= Shane Watts =

Australian motorcycle racer (born 1972)

Shane Watts (born 7 November 1972), is an Australian former professional motorcycle enduro racer. He won the 1997 125cc World Enduro Championship as well as several Australian and American national off-road championships during his career. Known for his unpredictability and disregard to injury, many call Watts the "Travis Pastrana" of off-road racing. He has been featured in several films, including Common Ground and Moto3. He has made several instructional DVDs and owned and operated the DirtWise Academy of Off-Road Riding.

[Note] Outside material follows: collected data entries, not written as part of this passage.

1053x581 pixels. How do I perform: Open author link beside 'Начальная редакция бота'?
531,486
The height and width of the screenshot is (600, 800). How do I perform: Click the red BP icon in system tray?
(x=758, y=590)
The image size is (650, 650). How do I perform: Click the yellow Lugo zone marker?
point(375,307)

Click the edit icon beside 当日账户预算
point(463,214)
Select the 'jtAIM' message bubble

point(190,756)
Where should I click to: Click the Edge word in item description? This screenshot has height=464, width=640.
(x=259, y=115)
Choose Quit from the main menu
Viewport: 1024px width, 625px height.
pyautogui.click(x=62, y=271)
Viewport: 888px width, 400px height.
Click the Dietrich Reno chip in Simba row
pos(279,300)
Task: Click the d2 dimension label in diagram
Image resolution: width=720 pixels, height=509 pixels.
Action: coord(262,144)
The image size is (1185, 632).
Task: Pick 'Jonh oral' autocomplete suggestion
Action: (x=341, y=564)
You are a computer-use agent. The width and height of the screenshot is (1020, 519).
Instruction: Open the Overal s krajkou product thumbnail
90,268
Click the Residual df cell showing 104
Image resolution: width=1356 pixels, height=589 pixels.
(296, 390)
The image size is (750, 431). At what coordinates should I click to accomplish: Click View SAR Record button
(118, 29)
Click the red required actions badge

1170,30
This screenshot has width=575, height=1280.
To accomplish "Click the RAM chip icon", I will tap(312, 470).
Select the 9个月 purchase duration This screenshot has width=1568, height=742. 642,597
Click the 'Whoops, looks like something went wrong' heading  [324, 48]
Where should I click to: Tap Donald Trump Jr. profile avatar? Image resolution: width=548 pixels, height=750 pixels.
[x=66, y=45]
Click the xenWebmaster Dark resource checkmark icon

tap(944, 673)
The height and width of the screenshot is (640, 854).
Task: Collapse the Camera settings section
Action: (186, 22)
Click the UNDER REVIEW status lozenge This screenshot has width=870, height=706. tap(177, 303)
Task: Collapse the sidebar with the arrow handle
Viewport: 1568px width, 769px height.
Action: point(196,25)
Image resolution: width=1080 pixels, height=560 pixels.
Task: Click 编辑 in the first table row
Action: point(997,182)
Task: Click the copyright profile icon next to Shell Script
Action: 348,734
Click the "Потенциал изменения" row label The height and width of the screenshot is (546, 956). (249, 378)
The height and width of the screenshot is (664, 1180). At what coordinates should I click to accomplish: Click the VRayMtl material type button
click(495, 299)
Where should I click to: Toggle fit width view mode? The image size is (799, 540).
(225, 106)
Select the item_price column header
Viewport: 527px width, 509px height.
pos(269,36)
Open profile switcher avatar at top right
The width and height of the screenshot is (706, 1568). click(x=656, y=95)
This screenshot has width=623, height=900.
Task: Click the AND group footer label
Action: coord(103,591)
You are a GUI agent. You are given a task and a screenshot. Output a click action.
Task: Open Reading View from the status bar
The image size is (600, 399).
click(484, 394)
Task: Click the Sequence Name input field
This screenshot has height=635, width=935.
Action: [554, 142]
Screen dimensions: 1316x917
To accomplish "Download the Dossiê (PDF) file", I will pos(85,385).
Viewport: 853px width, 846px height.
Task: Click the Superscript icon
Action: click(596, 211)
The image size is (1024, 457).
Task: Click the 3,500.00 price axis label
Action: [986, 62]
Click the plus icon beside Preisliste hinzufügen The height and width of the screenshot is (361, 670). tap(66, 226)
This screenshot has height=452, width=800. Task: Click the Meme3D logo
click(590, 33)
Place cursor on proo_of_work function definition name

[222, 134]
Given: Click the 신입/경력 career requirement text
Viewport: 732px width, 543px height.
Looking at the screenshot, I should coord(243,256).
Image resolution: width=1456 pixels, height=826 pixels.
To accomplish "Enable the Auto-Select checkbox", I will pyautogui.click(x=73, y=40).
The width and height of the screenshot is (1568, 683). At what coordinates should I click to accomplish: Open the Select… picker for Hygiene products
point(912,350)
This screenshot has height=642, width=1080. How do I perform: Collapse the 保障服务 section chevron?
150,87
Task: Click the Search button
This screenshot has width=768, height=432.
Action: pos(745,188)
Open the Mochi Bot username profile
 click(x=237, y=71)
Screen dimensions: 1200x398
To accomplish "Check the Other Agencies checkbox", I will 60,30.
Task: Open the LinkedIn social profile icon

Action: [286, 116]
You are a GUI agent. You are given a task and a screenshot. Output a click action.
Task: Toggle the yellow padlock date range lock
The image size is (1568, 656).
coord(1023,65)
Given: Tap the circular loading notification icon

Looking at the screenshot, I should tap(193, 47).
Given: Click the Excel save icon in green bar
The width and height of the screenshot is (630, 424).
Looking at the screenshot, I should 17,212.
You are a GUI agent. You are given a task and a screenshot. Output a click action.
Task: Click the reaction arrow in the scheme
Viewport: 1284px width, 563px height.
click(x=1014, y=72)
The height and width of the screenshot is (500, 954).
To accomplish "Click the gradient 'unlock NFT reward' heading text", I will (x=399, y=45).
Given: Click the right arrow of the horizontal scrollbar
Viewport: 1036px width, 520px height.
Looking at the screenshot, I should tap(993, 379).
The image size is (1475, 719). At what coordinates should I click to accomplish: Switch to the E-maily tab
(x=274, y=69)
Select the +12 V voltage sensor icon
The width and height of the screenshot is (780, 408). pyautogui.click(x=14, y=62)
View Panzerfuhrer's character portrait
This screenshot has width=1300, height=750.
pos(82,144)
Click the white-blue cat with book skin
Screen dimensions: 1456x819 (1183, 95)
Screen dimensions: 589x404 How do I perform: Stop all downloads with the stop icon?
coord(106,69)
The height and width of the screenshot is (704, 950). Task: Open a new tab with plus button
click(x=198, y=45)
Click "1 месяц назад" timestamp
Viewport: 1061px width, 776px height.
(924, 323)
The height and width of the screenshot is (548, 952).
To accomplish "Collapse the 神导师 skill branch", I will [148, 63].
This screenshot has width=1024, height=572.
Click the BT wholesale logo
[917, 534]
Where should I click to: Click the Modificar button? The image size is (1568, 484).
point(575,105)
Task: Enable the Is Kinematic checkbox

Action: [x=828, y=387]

==Early years and personal life==
Watts was born in Maffra, Victoria, Australia and began riding motorcycles at the age of five. He spent many years riding through the club/amateur level, progressing quickly and earning many titles along the way. Money was always tight in the early stages of his racing career. To earn money he started a four-year apprenticeship as an instrument technician at an on-shore gas refinery at the age of 18, and later worked on oil rigs for short periods of time.

==International career==
The majority of Watts' titles were earned in Australia and Europe. He first won the Australian Enduro Championship in 1993, the same year he first received his sponsorship from KTM (a sponsorship that lasted until 2004). He continued to win the overall championship up until 1999 and later won his class championship in 2006. The year Watts turned pro, 1996, he won the Australian 500cc Motocross Championship. He was also named the World Enduro Champion in 1997, and the following year (1998), was the International Six Days Enduro Overall Champion. Watts accomplished this feat on a 125cc motorcycle, which was previously unheard of. With such an accomplished career in Europe, Watts headed to the United States.

==U.S. career==
Watts first came to the United States in 1999 with the help of KTM to compete in the Grand National Cross Country series. He soon began winning races, but incurred a knee injury that prevented him from competing for the 1999 title. He returned the following year as the first non-American to claim the title. He was the only one to win GNCC races on multiple engine capacities, riding and winning on six different sizes of KTM motorcycles. At the time the series was still growing, and Watts continued to help draw a crowd. He was described as "brash" and "outspoken". He would show up to a wide array of events and consistently gained the attention of race fans. He would sleep under his van in a sleeping bag the night before a race, do burnouts at the starting gate of a race, and many other things to gain the attention of race fans. He acquired a large amount of injuries that prevented him from continuing to compete at the highest level.

==Instructional DVDs==
Watts has released multiple instructional DVDs simplifying some of the techniques that allowed him to win numerous championships. The first of these DVDs to be released was DirtWise with Shane Watts. A four volume series titled DirtWise with Shane Watts Advanced is also well into production. Volume 1, featuring mud, sand, and rough ground, and Volume 2, featuring braking and cornering, have already been released. The other two volumes are planned to feature hills, gullies and off cambers (Volume 3) and logs, rocks and wheelies (Volume 4).

==Riding schools==
Watts' riding schools known as DirtWise Academy. He traveled across the United States hosting many of these schools each year. The school received reviews from many magazines including Dirt Rider. In the Dirt Rider article Watts says that the focus of the academy is "...making everyone a safer, more confident and more comfortable rider through a higher skill level." Other magazines that have reviewed the school include Australian Dirt Bike, Motorcycle USA, and RidersWest Magazine.

==Injuries==
Watts has gathered a long list of injuries over his racing career. He incurred multiple broken collar bones starting at the age of 17 when he began racing at higher levels. The injury that has affected his career the most is his repeatedly blown ACL. He first blew his ACL in 1996 at an International Six Days Enduro event in Europe, which he did not have treated until four weeks later. He blew the same ACL shortly after surgery, waiting only four weeks to ride when his doctors said he should have waited two and a half months. The third time he blew his ACL he followed all of the doctor's instructions and waited the appropriate amount of time. He blew the same ACL a fourth and final time wheeling for a fan and stepping off of the bike. Watts' most recent injury was acquired setting up for a riding school in 2009. He broke his back in a "simple, slow-speed fall" fracturing five vertebrae, which required six of them to be fused together. It was stated that the doctors' first assessment was that he would be unable to ride again. Less than half a year later Watts returned on his bike to place 11th at the Moose Run AMA National Hare & Hound in Red Mountain, California.